- **What is required**
Convert the listing below into a Markdown table with the columns No. and Entry, placing each nonblank line in its own row with its sequential number.

- **Data provided**
——————

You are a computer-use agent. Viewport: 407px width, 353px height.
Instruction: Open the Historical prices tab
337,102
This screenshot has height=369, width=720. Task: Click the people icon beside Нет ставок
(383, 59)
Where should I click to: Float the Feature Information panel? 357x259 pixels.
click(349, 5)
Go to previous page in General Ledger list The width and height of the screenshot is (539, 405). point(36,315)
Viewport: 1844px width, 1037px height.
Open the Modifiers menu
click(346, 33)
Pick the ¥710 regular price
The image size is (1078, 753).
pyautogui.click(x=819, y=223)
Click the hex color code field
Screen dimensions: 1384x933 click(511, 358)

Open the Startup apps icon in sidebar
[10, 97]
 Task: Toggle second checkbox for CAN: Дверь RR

——————

- **Written answer**
| No. | Entry |
|---|---|
| 1 | You are a computer-use agent. Viewport: 407px width, 353px height. |
| 2 | Instruction: Open the Historical prices tab |
| 3 | 337,102 |
| 4 | This screenshot has height=369, width=720. Task: Click the people icon beside Нет ставок |
| 5 | (383, 59) |
| 6 | Where should I click to: Float the Feature Information panel? 357x259 pixels. |
| 7 | click(349, 5) |
| 8 | Go to previous page in General Ledger list The width and height of the screenshot is (539, 405). point(36,315) |
| 9 | Viewport: 1844px width, 1037px height. |
| 10 | Open the Modifiers menu |
| 11 | click(346, 33) |
| 12 | Pick the ¥710 regular price |
| 13 | The image size is (1078, 753). |
| 14 | pyautogui.click(x=819, y=223) |
| 15 | Click the hex color code field |
| 16 | Screen dimensions: 1384x933 click(511, 358) |
| 17 | Open the Startup apps icon in sidebar |
| 18 | [10, 97] |
| 19 |  Task: Toggle second checkbox for CAN: Дверь RR |